Getting into a relationship with a couple is a lot more complicated, because I'm dealing with a triangular shape – effectively creating four new relationships rather than just one – but a lot of other aspects are simpler. We are all going to be separate people, with different romantic, sexual, and communication styles, just like any other relationship. But we are also on a more level field, where rather than being concerned with “my boyfriend and his girlfriend,” or “my girlfriend and the person she might maybe be interested in dating,” it's “my boyfriend and girlfriend.” I know who my partner's partner is to me: s/he's my partner too. Communication is circular. Plus, I know they both like me, which helps a lot.
There's also a great deal of comfort in being welcomed into a pre-existing, loving relationship. The couple is telling me, “We have this love. It's a good love. We think adding you into it will make it better for all of us.” This particular couple is truly the best thing to enter my life in years.

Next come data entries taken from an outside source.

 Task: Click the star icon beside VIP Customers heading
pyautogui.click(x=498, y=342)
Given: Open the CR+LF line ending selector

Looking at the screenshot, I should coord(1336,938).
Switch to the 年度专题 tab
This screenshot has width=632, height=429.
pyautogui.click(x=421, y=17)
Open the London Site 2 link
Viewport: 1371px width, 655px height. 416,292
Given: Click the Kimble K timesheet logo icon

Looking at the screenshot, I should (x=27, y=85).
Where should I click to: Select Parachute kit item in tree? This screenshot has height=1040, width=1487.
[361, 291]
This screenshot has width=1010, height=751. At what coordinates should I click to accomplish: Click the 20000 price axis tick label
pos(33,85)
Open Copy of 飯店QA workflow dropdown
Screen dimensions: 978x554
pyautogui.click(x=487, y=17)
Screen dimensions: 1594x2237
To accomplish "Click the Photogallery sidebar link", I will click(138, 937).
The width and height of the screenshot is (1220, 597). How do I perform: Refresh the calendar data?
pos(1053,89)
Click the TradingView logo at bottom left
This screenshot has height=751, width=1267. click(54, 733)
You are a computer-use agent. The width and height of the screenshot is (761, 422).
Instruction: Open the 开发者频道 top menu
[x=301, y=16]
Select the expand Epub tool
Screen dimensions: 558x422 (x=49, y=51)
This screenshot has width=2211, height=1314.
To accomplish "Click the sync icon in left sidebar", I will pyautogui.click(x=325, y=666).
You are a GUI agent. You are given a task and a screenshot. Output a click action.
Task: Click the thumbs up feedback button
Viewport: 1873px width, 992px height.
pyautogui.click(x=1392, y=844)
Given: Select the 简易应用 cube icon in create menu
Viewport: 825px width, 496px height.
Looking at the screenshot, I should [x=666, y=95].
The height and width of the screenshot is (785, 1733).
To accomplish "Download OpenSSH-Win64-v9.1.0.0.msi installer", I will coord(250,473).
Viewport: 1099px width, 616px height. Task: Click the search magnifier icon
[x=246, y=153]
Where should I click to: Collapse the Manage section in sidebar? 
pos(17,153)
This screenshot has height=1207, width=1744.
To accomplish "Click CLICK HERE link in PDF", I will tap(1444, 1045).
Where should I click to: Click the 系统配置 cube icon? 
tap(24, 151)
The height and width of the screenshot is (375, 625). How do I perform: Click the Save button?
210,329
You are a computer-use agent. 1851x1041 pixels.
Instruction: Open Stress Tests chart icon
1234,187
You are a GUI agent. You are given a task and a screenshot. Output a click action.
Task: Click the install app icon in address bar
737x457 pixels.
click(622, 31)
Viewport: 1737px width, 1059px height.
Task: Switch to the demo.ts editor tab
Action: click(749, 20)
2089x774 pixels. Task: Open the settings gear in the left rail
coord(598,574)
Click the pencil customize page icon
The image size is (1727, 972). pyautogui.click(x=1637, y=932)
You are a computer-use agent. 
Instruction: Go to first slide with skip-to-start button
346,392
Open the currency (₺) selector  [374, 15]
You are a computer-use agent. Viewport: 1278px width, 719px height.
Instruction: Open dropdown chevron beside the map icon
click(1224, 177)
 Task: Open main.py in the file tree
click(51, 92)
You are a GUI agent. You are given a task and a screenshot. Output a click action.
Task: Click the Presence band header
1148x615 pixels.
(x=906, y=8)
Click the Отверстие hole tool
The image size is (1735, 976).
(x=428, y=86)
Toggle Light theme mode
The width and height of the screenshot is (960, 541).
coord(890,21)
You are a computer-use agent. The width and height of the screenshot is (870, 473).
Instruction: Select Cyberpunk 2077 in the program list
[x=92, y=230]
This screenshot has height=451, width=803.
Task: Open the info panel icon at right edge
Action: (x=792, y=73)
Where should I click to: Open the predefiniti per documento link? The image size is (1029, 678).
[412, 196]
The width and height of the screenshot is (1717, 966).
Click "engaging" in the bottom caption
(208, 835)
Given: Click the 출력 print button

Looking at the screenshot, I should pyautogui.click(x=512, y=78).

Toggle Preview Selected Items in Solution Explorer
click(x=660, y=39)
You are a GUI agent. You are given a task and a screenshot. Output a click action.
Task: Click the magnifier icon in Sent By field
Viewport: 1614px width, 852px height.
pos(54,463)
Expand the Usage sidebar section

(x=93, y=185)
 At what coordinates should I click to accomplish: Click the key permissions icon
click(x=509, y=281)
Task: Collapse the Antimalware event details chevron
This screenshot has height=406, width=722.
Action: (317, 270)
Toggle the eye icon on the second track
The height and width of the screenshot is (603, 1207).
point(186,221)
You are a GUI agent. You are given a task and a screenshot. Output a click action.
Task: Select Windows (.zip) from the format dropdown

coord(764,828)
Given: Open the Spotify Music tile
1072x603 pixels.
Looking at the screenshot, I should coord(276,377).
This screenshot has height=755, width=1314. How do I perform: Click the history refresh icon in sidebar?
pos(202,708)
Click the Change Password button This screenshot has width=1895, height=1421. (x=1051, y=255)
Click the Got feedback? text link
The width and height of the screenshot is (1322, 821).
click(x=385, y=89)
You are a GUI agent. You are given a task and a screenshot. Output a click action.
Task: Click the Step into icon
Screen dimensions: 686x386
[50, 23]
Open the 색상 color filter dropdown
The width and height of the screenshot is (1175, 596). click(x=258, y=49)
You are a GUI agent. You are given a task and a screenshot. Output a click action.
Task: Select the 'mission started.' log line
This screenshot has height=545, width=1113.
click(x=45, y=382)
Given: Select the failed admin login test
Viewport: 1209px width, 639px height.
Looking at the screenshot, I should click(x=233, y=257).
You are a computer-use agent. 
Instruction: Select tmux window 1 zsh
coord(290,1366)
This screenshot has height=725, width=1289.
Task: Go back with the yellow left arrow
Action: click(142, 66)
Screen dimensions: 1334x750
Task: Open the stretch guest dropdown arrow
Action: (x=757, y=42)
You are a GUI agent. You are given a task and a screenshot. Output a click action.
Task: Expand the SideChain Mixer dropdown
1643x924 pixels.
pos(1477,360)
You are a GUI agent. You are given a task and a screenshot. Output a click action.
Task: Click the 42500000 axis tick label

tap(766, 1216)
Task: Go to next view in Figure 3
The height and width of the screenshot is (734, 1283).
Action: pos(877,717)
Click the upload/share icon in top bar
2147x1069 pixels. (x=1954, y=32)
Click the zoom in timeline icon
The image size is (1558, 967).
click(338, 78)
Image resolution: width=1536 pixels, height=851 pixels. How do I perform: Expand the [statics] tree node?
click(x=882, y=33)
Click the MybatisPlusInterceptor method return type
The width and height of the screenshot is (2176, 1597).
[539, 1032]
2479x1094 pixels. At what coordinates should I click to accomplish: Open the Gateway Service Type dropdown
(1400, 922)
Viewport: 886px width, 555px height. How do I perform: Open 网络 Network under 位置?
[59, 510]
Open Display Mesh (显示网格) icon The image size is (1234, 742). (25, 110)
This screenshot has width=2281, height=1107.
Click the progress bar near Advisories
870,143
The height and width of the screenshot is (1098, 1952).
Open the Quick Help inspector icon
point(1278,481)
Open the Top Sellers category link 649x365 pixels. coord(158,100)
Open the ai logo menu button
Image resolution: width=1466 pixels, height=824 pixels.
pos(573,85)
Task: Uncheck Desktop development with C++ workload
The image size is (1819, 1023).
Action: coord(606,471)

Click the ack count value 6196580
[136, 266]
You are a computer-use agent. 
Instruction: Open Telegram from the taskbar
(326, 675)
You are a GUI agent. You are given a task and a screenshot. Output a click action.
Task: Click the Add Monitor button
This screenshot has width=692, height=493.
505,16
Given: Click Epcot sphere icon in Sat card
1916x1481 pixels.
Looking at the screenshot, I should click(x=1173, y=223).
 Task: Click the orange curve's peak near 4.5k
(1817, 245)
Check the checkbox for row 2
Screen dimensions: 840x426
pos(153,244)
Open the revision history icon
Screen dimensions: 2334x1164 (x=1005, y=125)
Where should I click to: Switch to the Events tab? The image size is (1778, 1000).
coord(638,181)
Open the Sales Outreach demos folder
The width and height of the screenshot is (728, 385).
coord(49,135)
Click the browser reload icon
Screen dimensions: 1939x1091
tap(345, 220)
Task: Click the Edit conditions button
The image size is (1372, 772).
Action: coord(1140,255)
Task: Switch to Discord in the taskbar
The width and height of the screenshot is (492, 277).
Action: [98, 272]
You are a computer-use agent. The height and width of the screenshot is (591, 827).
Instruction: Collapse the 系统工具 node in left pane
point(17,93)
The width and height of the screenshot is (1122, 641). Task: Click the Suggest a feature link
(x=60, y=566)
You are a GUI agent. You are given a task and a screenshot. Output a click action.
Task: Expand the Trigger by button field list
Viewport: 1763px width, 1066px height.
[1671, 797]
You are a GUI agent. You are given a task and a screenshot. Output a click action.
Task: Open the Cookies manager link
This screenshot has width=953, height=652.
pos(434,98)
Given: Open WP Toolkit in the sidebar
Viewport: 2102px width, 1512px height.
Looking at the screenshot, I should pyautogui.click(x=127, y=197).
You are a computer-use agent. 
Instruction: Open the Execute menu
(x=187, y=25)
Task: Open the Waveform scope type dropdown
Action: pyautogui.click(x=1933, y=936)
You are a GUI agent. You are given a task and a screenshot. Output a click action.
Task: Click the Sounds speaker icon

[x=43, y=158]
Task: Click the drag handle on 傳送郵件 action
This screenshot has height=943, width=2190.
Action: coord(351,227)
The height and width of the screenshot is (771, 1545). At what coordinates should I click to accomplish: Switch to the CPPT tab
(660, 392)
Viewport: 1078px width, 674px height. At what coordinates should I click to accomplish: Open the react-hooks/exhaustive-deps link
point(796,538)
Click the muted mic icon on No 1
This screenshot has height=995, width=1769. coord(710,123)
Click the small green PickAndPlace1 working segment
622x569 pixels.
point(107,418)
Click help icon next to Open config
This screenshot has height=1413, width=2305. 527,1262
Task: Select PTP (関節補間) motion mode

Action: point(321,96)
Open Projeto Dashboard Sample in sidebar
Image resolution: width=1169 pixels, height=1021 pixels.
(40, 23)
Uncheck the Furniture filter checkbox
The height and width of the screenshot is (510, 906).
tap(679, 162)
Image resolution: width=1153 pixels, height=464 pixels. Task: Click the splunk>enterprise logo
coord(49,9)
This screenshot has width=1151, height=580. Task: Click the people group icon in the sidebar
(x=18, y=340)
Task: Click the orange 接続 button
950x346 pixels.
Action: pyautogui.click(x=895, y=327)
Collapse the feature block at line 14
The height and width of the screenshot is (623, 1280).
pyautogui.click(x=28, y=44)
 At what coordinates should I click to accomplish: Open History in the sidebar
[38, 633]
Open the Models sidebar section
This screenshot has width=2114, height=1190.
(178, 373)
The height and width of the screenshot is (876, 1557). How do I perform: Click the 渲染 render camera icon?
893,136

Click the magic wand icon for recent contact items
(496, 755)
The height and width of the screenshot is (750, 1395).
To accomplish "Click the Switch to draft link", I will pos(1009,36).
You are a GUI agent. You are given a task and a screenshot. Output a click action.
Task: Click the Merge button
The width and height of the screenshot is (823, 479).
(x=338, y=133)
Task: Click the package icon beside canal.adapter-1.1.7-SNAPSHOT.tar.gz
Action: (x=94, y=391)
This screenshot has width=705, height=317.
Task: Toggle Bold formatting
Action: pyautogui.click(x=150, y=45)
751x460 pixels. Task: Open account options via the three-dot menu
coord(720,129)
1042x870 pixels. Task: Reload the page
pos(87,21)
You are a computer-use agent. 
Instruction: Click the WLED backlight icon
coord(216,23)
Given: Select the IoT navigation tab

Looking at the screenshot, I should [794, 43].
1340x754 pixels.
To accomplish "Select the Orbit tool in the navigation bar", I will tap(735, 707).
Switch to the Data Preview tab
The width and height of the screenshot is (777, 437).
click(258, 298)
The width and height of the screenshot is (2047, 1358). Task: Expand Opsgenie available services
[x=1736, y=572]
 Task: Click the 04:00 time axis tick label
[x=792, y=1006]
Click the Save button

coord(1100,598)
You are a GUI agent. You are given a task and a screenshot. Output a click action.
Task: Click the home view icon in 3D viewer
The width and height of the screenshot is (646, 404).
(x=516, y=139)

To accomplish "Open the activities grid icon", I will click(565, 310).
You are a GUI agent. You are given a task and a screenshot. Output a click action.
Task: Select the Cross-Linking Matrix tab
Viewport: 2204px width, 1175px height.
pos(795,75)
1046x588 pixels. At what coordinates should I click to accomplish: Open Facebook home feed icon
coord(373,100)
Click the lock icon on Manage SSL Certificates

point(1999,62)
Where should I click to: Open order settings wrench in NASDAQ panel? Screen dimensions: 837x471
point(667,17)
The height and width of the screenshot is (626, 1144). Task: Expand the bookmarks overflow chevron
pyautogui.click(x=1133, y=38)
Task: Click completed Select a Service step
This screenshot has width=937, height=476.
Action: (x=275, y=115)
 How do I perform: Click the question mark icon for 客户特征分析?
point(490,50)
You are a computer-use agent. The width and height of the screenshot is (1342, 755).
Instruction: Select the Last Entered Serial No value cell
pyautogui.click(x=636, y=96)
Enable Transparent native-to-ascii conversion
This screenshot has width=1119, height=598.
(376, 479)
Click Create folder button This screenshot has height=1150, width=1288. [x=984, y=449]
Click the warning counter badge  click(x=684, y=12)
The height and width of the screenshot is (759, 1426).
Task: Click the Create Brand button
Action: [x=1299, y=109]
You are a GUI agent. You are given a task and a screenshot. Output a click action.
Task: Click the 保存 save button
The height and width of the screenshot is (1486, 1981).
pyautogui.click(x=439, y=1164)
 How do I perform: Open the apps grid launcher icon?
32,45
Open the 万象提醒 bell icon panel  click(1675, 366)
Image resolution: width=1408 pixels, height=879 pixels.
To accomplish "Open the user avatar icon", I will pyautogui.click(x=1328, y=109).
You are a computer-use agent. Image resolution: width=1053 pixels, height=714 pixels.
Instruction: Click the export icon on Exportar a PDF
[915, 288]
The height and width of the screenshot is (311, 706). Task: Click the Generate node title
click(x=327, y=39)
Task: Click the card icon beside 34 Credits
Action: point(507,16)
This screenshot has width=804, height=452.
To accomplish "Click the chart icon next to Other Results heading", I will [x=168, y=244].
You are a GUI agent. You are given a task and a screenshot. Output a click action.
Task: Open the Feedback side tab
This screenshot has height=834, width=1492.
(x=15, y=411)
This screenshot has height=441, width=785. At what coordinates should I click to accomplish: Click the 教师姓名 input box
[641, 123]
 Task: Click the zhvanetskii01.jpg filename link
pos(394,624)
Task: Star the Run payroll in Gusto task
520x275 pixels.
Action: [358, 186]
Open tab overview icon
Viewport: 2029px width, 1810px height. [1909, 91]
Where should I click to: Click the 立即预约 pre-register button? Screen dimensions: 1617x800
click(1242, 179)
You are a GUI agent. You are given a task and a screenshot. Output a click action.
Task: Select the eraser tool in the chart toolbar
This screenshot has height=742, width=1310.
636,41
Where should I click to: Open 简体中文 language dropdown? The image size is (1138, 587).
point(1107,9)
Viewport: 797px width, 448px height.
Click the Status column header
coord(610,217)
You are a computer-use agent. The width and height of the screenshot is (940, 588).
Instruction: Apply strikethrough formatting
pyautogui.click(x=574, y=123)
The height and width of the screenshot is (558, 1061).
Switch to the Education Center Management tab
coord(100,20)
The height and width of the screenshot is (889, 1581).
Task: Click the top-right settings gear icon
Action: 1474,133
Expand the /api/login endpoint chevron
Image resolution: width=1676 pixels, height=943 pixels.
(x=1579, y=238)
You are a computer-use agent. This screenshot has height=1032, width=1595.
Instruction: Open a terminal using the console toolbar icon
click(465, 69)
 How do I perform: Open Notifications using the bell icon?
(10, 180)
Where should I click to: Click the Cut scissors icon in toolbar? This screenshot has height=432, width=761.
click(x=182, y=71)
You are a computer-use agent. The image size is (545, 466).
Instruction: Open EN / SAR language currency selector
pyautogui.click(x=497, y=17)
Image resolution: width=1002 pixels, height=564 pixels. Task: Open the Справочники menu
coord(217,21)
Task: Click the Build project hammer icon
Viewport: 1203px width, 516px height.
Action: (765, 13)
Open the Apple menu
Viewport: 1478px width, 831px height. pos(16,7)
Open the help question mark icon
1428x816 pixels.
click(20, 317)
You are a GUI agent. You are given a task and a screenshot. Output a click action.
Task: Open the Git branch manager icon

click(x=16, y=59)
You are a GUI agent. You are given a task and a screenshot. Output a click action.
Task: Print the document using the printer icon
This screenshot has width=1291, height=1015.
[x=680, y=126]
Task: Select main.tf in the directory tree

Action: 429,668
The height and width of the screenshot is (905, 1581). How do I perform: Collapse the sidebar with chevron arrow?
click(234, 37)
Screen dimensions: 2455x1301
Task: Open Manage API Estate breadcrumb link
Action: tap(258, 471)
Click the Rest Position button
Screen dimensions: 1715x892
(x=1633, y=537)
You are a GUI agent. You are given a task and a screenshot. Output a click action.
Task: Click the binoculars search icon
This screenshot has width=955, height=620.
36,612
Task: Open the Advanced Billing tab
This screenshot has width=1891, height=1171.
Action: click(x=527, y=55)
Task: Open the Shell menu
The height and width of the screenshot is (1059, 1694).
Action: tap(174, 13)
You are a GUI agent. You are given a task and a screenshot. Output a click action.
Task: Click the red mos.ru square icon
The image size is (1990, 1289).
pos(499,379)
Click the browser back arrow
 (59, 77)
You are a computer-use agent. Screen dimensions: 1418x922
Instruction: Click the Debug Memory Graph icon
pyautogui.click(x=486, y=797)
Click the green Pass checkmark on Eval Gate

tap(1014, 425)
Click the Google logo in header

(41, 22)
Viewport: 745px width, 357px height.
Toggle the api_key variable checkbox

For those who've been reading my other blog posts, I'm sure you're wondering what has gotten into me since my “I am not a unicorn” angry rant. Don't worry, I'm still not a unicorn. These two have welcomed me into their existing relationship, but not as an instant sex/romance enhancer. They don't want me to be a tool to make their relationship better, they want me to be me. And who I am fits with who they are, and what they want in their lives. They're in this as much for my happiness as I am for theirs.
I don't want to rain on my own parade here, but I also don't want to present the sunshine-and-roses version of my life, so here's the down side. Dating any couple comes with a certain degree of fear. This is my second time with a couple, and the first was an utter failure because their relationship was not strong enough to hold me. I couldn't be their third, because they couldn't stay together as a pair. That planted some unease in me for future relationships, but in this case is thankfully not a concern. My couple is secure, stable, and happy together.
However, this pair is new to the poly world; I'm their first girlfriend as a couple. Which in some ways is incredibly fun, because I feel like we are discovering all sorts of new things, and everything is bright and shiny. But it creates its own kind of fear: I'm afraid of being an experiment. That in a month, or two, or worse a year they'll realize they really would rather be monogamous. “Sorry, we tried. Goodbye.” That's a common fear for any new partner in a poly group – being sacrificed for the health of the pre-existing relationship.
Every new relationship comes with grains of fear, and showing the emotional dark side doesn't mean that I'm not overjoyed to be in this new relationship. There are two new shining stars in my sky, and that's cause for celebration.